On the third issue while the workmen pleaded that the strike was justified the management contended that it was illegal and unjustified. The Tribunal held that both parties were to blame for the strike and ordered the management to pay workers 50 per cent of their total emoluments for the strike period.
(3.)ON the question of excess price of rice having been collected the appellant's contention before us is limited to the question of fact, whether the Tribunal was right in its conclusion that more than cost price was realised. The Tribunal has based its conclusion as regards the price realised by the management on entries made in the management's own documents. As regards what such rice cost the management it held that for the months of April, July and August and September the price was shown by the management's documents while for May and June these documents did not disclose the price. For these two months the Tribunal held the market price of rice as proved by the workers' witness No. 6 to have been the price at which the Estate's management procured their rice. We are unable to see anything that would justify us in interfering with these conclusions of facts. Indeed the documents on which the Tribunal has based its conclusion were not even made part of the Paper-Book so that even if we had wanted to consider this question ourselves it would be impossible for us to do so. We are satisfied that the Tribunal was right in its conclusions as regards the cost price of rice to the management and the price actually realised by the management from workmen. The management's case that the workmen were charged only the cost price of rice has rightly been rejected by the Tribunal. The fact that workmen were not compelled to purchase rice from the management is hardly material; the management had opened the shop to help the workmen and if it is found that it charged excess rates, in fairness, the workmen must be reimbursed. The award in so far as it directed refund of the excess amount collected on the basis of the figures found by the Tribunal cannot therefor be successfully challenged.

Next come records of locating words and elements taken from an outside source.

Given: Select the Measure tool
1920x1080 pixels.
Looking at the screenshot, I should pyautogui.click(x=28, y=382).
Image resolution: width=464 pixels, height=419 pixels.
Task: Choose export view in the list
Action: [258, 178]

On the question of the cumbly allowance it is important to note that the only defence raised was that the demand had been made too late. The admitted fact that it had been regularly paid year after year for many years till it was stopped in 1949 is sufficient to establish the workmen's case that payment of a proper cumbly allowance had become a part of their conditions of service. We do not think that the mere fact that the workmen did not raise any dispute on the management's refusal to implements this condition of service till 9/08/1955, would be a sufficient reason to refuse them such payment. The management had acted arbitrarily and illegally in stopping payment of these allowances from 1949 to 1954. They cannot now be heard to say that they should not be asked to pay it merely because the years have already gone by. It is reasonable to think that even though the management did not pay the allowance the workmen had to provide blankets for themselves at their own expense. The Tribunal has acted justly in directing payment of the allowances to the workmen for the years 1949 to 1953. The correctness of the rates awarded by the Tribunal is not challenged before us. The Tribunal's award on this issue also is therefore maintained.